====== Source data

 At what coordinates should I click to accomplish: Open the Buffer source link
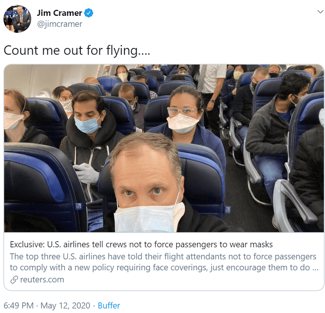pos(109,305)
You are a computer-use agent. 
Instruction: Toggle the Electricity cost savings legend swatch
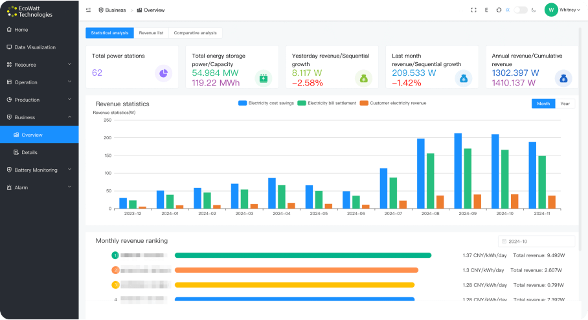coord(243,103)
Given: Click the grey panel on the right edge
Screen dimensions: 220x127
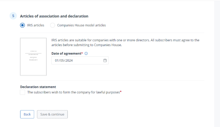Looking at the screenshot, I should [217, 64].
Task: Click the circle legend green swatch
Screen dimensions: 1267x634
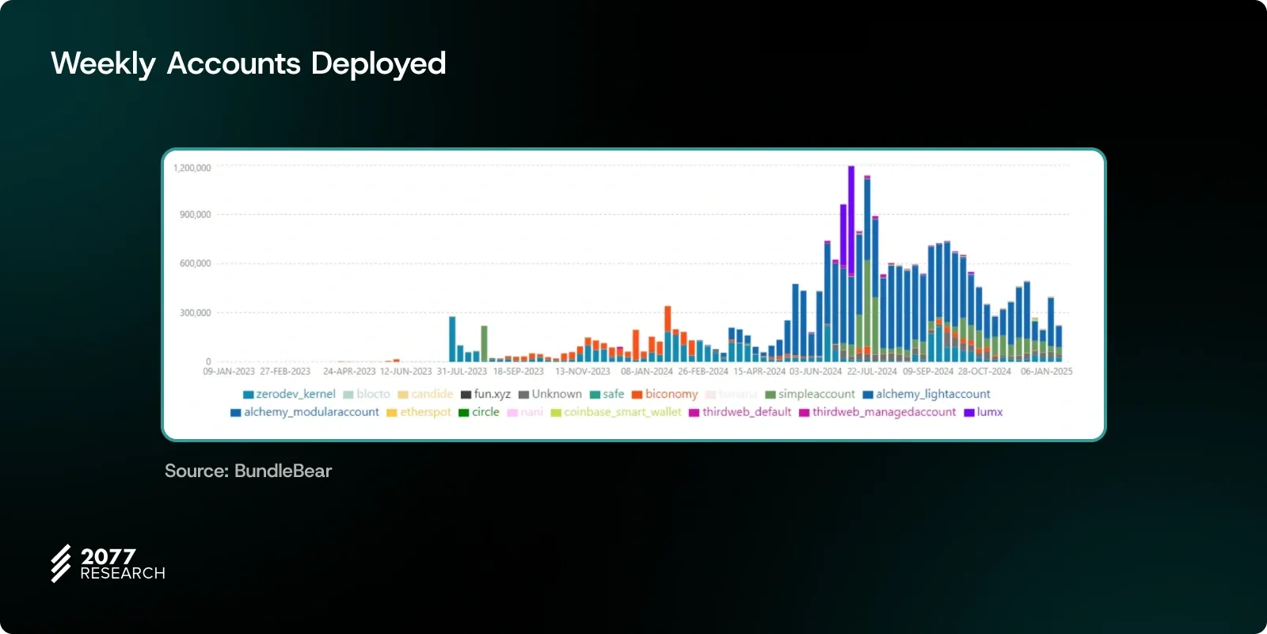Action: coord(464,413)
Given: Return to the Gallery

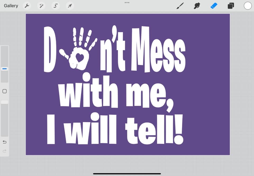Looking at the screenshot, I should 11,6.
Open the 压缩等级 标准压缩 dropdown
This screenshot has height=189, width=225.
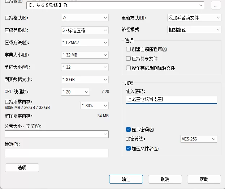[85, 30]
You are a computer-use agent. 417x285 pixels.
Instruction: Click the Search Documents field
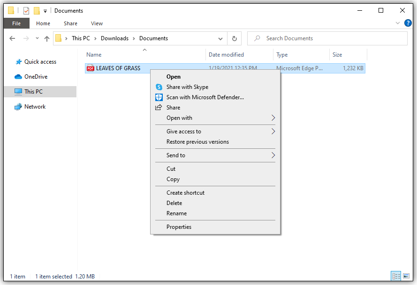[327, 38]
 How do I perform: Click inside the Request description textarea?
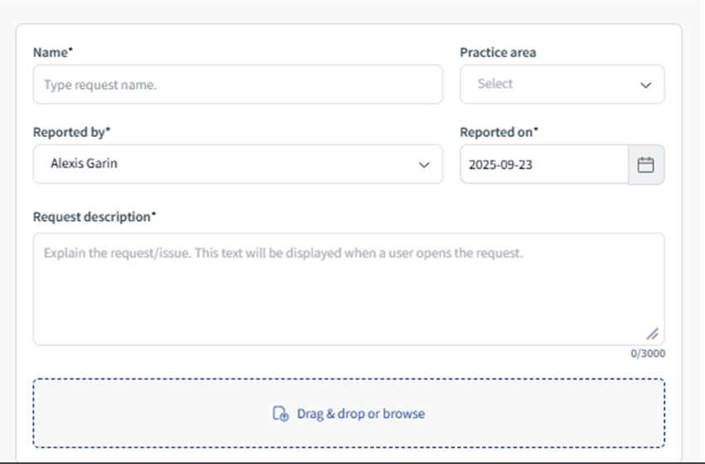coord(348,291)
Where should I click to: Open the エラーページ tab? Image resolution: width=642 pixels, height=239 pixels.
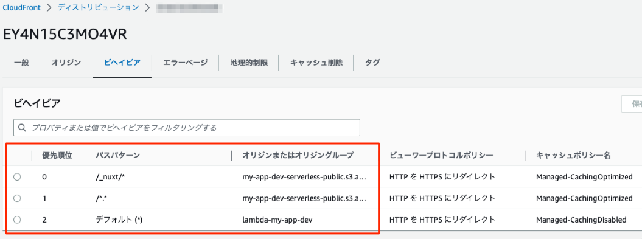pos(185,63)
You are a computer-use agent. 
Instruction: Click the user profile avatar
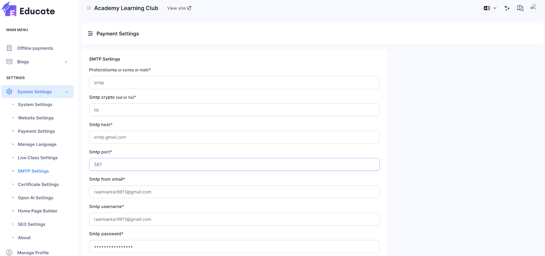pos(534,7)
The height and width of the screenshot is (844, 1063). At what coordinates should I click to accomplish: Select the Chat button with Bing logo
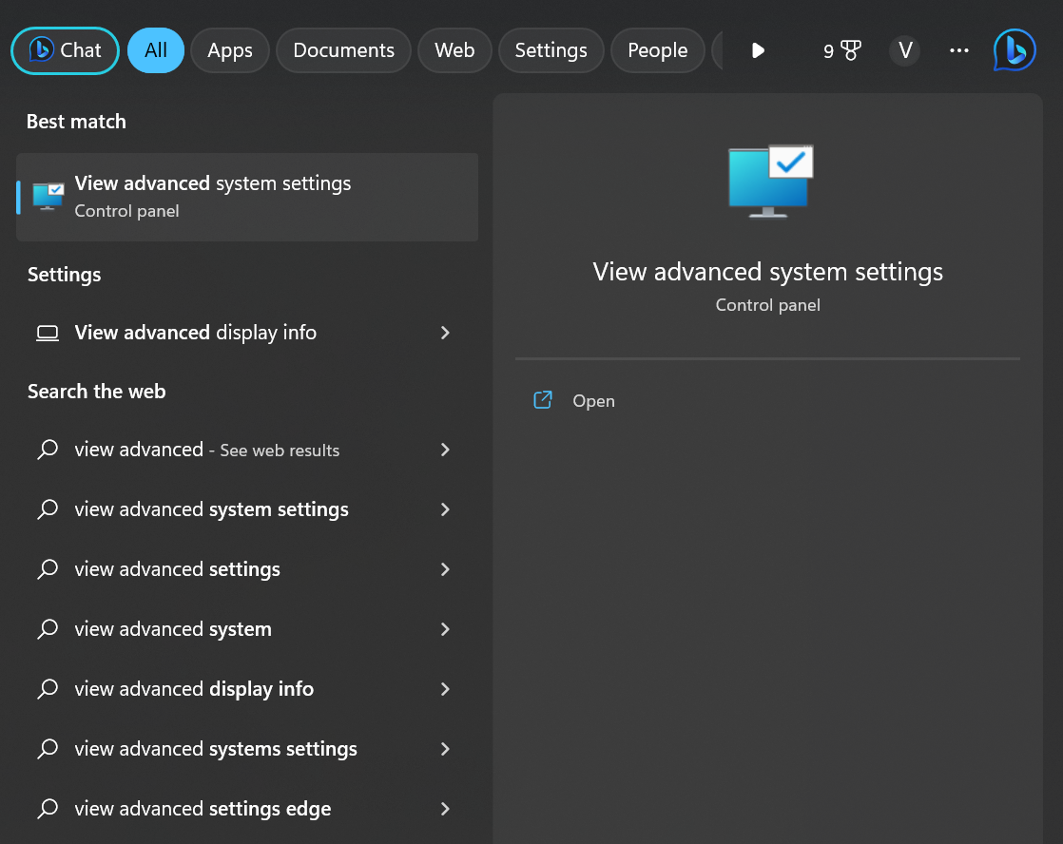65,50
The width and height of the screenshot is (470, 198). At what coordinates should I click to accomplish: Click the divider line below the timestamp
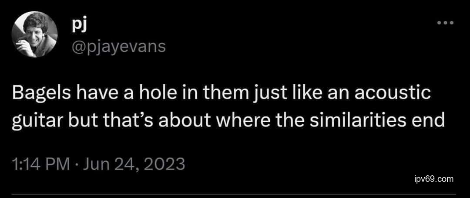click(x=235, y=195)
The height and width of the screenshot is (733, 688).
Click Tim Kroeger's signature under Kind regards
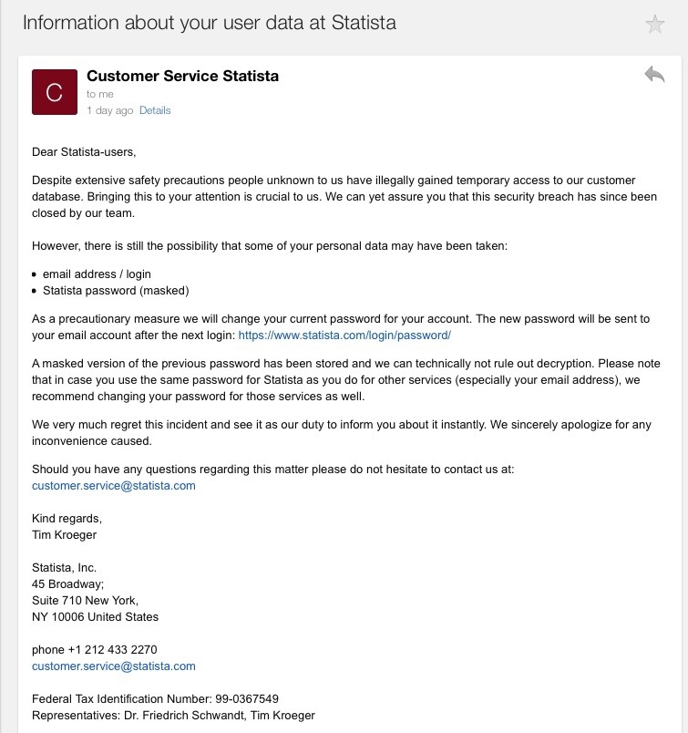click(x=64, y=534)

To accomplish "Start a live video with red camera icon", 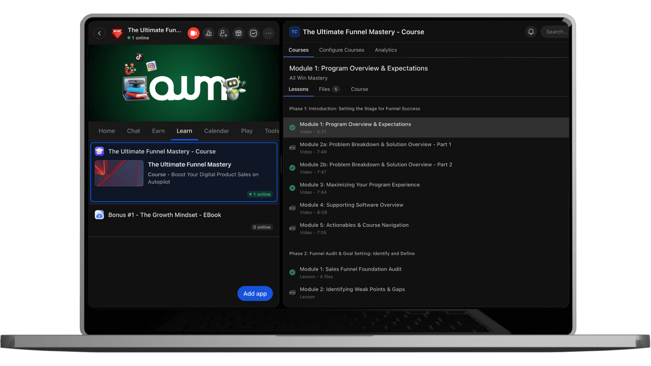I will 194,33.
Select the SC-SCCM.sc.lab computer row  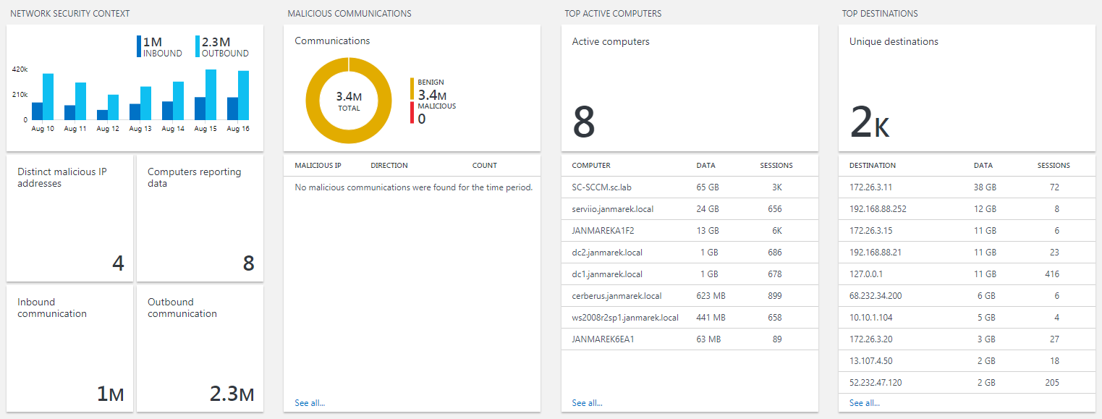[x=690, y=187]
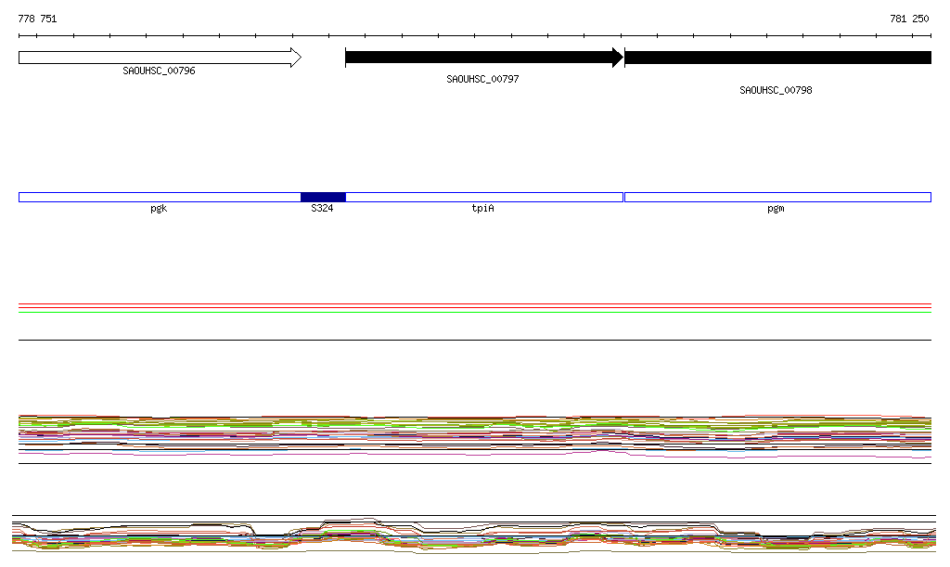The width and height of the screenshot is (950, 567).
Task: Click the start coordinate 778 751
Action: 37,19
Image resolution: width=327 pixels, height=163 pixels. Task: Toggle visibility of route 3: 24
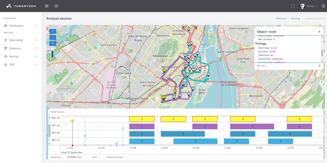(53, 118)
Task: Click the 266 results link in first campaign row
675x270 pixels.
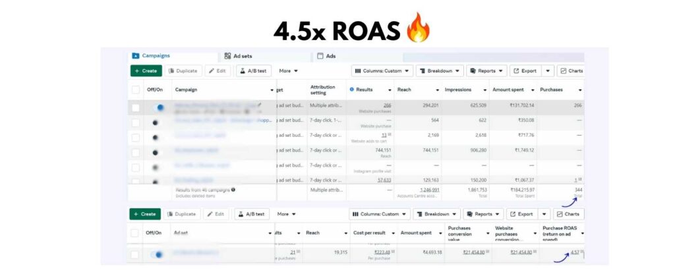Action: click(x=387, y=105)
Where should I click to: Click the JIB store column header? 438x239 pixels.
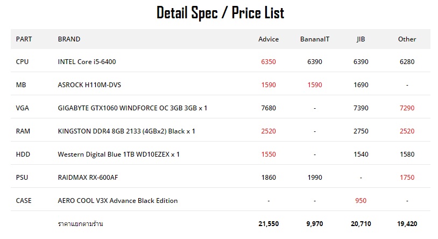click(x=361, y=39)
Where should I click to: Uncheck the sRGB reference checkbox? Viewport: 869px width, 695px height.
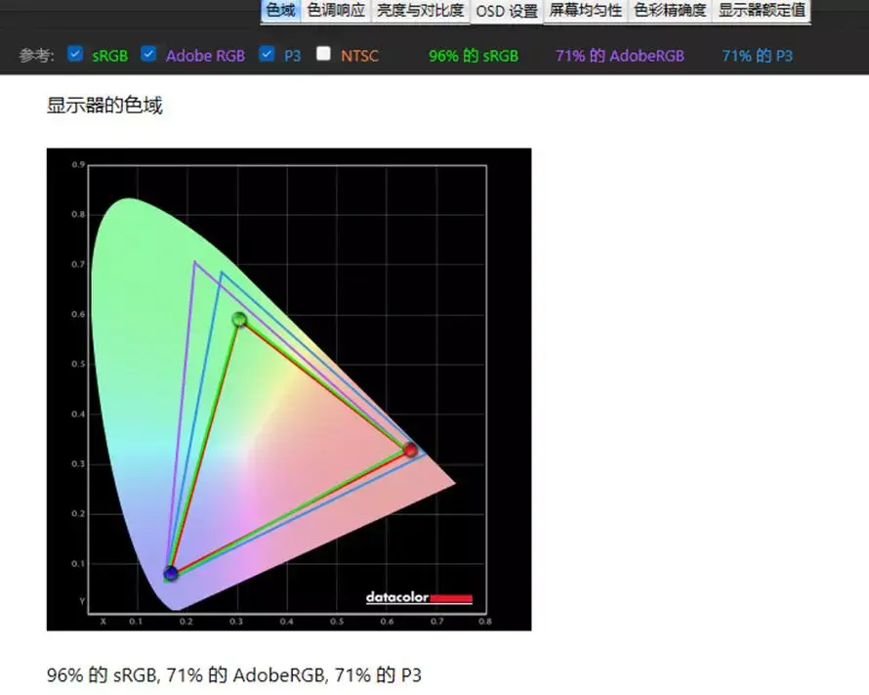(x=75, y=55)
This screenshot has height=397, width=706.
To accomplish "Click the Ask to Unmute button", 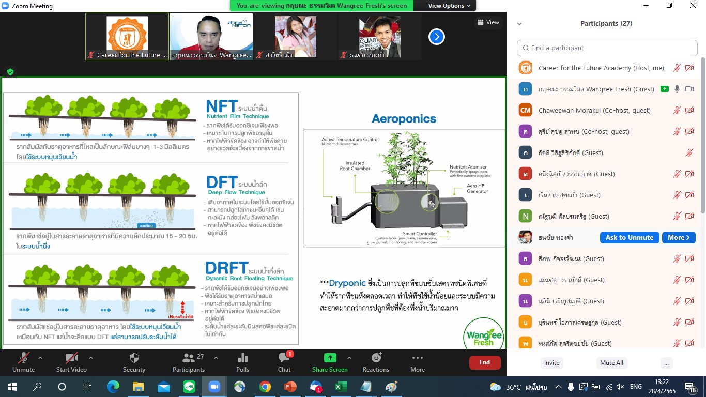I will point(629,237).
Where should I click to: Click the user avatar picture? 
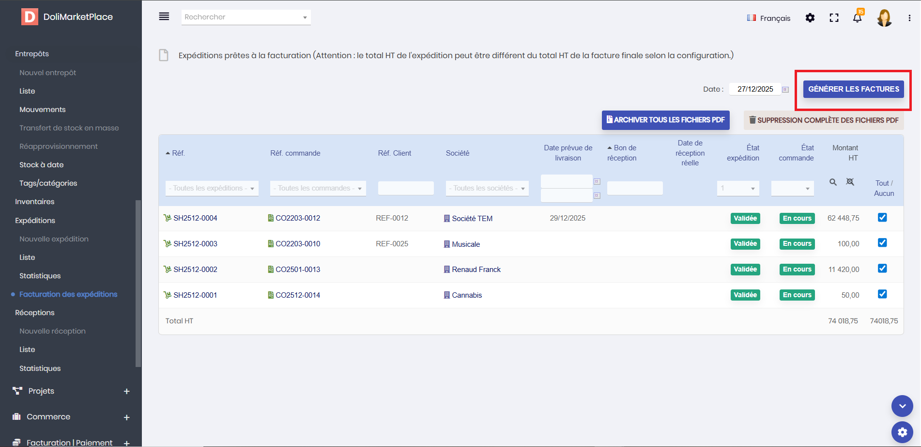tap(884, 18)
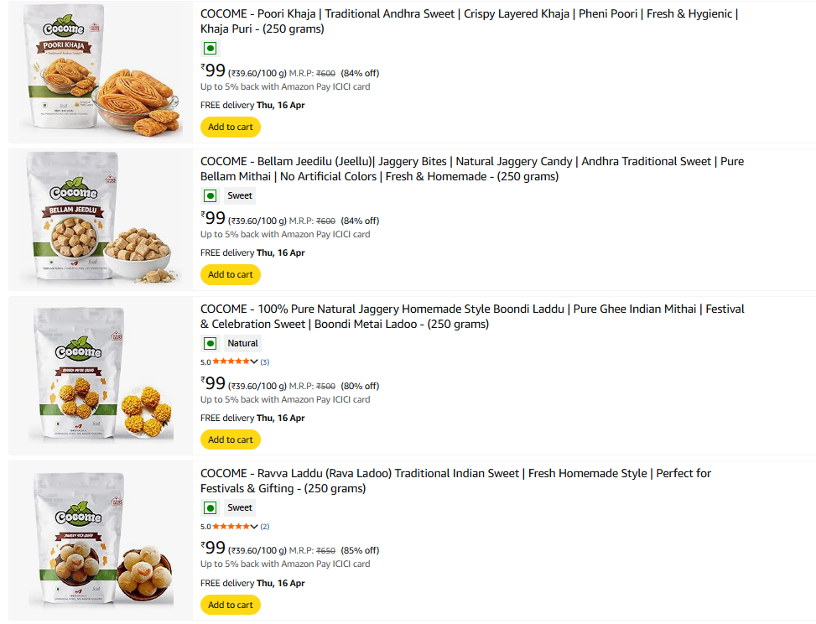The width and height of the screenshot is (816, 624).
Task: Open the 3 reviews link for Boondi Laddu
Action: (x=265, y=361)
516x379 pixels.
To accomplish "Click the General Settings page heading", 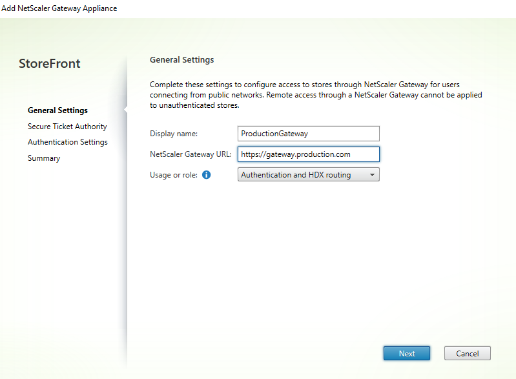I will pyautogui.click(x=181, y=60).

============

## Task
Set out exactly, and only, the lines between the first line of the listing and the line containing "Given: Click the grey panel on the right edge", counting both, while leaving every picture out.

## Answer section
 At what coordinates should I click to accomplish: Open the Buffer source link
pos(109,305)
You are a computer-use agent. 
Instruction: Toggle the Electricity cost savings legend swatch
coord(243,103)
Given: Click the grey panel on the right edge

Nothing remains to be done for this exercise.